## Task details:
Print all of the records below again without a single difference.

○ ○ ○ ○ ○ ○ ○

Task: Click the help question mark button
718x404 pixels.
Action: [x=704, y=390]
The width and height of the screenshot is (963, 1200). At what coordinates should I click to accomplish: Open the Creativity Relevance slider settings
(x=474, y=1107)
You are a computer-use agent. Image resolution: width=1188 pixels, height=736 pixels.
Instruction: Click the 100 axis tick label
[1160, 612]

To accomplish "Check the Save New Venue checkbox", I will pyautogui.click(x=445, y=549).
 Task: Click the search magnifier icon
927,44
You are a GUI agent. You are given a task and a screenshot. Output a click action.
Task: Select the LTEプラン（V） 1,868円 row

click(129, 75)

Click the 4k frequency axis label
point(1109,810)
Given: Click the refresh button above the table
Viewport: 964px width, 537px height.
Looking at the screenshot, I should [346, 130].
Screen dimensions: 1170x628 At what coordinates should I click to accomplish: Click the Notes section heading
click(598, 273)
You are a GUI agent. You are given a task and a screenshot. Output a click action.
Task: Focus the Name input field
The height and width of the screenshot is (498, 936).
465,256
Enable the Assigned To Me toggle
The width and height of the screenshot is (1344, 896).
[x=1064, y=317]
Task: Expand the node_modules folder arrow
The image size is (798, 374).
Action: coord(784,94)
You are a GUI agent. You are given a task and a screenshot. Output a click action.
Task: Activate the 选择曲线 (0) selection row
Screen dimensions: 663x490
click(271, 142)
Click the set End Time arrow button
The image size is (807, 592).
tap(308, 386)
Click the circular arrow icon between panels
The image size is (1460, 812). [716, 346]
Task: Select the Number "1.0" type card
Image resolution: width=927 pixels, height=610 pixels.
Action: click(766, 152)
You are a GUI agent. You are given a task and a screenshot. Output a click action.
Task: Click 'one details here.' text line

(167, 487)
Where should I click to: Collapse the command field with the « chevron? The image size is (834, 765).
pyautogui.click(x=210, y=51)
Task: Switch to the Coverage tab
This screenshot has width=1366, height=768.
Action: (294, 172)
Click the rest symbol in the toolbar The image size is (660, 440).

○ ○ ○ ○ ○ ○ ○

## Answer area:
Task: Click the help question mark button
718x404 pixels.
Action: [x=704, y=390]
The width and height of the screenshot is (963, 1200). At what coordinates should I click to accomplish: Open the Creativity Relevance slider settings
(x=474, y=1107)
You are a computer-use agent. Image resolution: width=1188 pixels, height=736 pixels.
Instruction: Click the 100 axis tick label
[1160, 612]

To accomplish "Check the Save New Venue checkbox", I will pyautogui.click(x=445, y=549).
 Task: Click the search magnifier icon
927,44
You are a GUI agent. You are given a task and a screenshot. Output a click action.
Task: Select the LTEプラン（V） 1,868円 row

click(129, 75)

Click the 4k frequency axis label
point(1109,810)
Given: Click the refresh button above the table
Viewport: 964px width, 537px height.
Looking at the screenshot, I should [346, 130].
Screen dimensions: 1170x628 At what coordinates should I click to accomplish: Click the Notes section heading
click(598, 273)
You are a GUI agent. You are given a task and a screenshot. Output a click action.
Task: Focus the Name input field
The height and width of the screenshot is (498, 936).
465,256
Enable the Assigned To Me toggle
The width and height of the screenshot is (1344, 896).
[x=1064, y=317]
Task: Expand the node_modules folder arrow
The image size is (798, 374).
Action: coord(784,94)
You are a GUI agent. You are given a task and a screenshot. Output a click action.
Task: Activate the 选择曲线 (0) selection row
Screen dimensions: 663x490
click(271, 142)
Click the set End Time arrow button
The image size is (807, 592).
tap(308, 386)
Click the circular arrow icon between panels
The image size is (1460, 812). [716, 346]
Task: Select the Number "1.0" type card
Image resolution: width=927 pixels, height=610 pixels.
Action: click(766, 152)
You are a GUI agent. You are given a task and a screenshot. Output a click action.
Task: Click 'one details here.' text line

(167, 487)
Where should I click to: Collapse the command field with the « chevron? The image size is (834, 765).
pyautogui.click(x=210, y=51)
Task: Switch to the Coverage tab
This screenshot has width=1366, height=768.
Action: (294, 172)
Click the rest symbol in the toolbar The image size is (660, 440).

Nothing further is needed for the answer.